Saudi Arabia re-opened the Mataf (area for circumambulation around the Holy Kaaba) for non-Umrah performers on Saturday, the Saudi Press Agency (SPA) said.
According to the SPA, the General President of the Grand Mosque and Prophet’s Mosque Affairs Sheikh Dr Abdurrahman bin Abdulaziz Al Sudais said the decision came following a royal order by the Custodian of the Two Holy Mosques King Salman bin Abdulaziz Al Saud.
He added that there was a “plan drawn up for this purpose.” This decision to open the Mataf area follows a major cleaning and sterilisation operation inside and outside the Grand Mosque.
Dr al Sudais also stressed the need to adhere to precautionary procedures and cooperate with Grand Mosque workers to maintain public safety.
On Thursday, Saudi Arabia had emptied Islam’s holiest site for sterilisation over fears of the new coronavirus, an unprecedented move after the kingdom suspended the year-round Umrah pilgrimage.
The move was a “temporary preventive measure” but the upper floors of the Grand Mosque were still open for prayers, a Saudi official told AFP.
On Wednesday, the Kingdom halted the Umrah pilgrimage for its own citizens and residents.
The move came after authorities last week suspended visas for the Umrah and barred citizens from the six-nation Gulf Cooperation Council from entering Makkah and Medina.
The decision to suspend the Umrah comes ahead of the holy fasting month of Ramadan starting in late April, which is a favoured period for pilgrimage. It is unclear how the coronavirus will affect Hajj, due to start in late July.
Some 2.5 million faithful travelled to Saudi Arabia from across the world in 2019 to take part in the Hajj, which is one of the five pillars of Islam as Muslim obligations are known.
The event is a massive logistical challenge for Saudi authorities, with colossal crowds cramming into relatively small holy sites, making attendees vulnerable to contagion.

→ **Data records**:

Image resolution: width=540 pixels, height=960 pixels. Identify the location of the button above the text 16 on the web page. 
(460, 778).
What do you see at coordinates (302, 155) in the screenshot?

---

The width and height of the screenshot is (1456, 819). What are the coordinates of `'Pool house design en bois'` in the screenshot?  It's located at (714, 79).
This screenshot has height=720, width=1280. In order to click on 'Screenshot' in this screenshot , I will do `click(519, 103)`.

...

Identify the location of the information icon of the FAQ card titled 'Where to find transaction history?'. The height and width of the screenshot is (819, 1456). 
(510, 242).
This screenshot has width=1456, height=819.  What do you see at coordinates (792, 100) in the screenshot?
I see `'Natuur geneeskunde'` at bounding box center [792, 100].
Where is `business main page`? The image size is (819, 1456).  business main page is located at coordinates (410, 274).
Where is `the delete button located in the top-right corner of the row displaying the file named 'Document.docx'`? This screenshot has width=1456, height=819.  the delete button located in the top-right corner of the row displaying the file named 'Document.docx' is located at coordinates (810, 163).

→ **What to do**:
1. Please return the article on the Mataf reopening word for word from "The move was" to "citizens and residents.".
2. Answer these questions from the article on the Mataf reopening.
(a) On what day was the Mataf re-opened to non-Umrah performers?
(b) On what day did the kingdom halt the Umrah pilgrimage for its own citizens and residents?
(c) About how many faithful traveled to Saudi Arabia in 2019 for the Hajj?

→ **Solutions**:
1.
The move was a “temporary preventive measure” but the upper floors of the Grand Mosque were still open for prayers, a Saudi official told AFP.
On Wednesday, the Kingdom halted the Umrah pilgrimage for its own citizens and residents.

2.
(a) Saturday
(b) Wednesday
(c) Some 2.5 million